Текущее чтение: «Коллекция: Петербургская проза (ленинградский период).1960-е»

Как ни странно, последовательное чтение всех этих в основном хорошо известных сочинений обогатило, как минимум, одним новым и неожиданным убеждением: центральным текстом ленинградской прозы 60-70 гг., наряду с «Летчиком Тютчевым» и «Абакасовым» Бориса Вахтина (помещенная здесь «Одна очень счастливая деревня» всегда находилась, в сущности, несколько в стороне) является «Летний день» Олега Григорьева. Великое сочинение, скажу прямо.

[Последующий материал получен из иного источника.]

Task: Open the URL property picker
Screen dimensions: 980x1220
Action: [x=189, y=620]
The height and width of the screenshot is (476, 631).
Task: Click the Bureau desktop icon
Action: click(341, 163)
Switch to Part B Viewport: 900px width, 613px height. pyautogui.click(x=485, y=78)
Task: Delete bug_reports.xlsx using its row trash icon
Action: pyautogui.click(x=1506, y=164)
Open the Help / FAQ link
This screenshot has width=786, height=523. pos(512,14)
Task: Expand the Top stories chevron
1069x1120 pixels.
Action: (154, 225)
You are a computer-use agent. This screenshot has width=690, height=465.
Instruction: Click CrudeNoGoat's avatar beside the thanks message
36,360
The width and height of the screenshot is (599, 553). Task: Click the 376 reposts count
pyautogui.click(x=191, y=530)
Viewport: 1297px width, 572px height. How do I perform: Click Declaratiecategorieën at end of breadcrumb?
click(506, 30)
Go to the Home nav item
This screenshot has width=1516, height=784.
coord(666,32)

Положим, оно мне очень нравилось и когда мы его читали пару десятилетий назад в «оборванном виде» («на этом пришедшая из самиздата рукопись обрывается», — сообщал А. Х.), в журнале «Эхо» Марамзина и Хвостенко (здесь этот текст), но только сейчас, на полном объеме, стал понятен разворот и изворот, а главное: на фоне «современников» фактура григорьевского текста наглядно демонстрирует основное его внутреннее отличие — полный отказ от шестидесятнической социальной истерии. Попросту говоря: этот текст не ищет виноватых и потому это не интеллигентский текст. Что само по себе не странно — во многих смыслах Олег Григорьев и не был «интеллигентом», но вот что удивительно: Б. Б. Вахтин как раз «интеллигентом» был, да еще каким! — патентованным! обер-интеллигентом! имел даже обыкновение говаривать «мы, интеллигенция»! — а вот «Тютчев» и «Абакасов», тем не менее, проза не интеллигентская — печальная, но не истеричная, смешная, но не смешащая. Не ищущая виноватых. Всего этого, к сожалению, нельзя сказать о «Дубленке».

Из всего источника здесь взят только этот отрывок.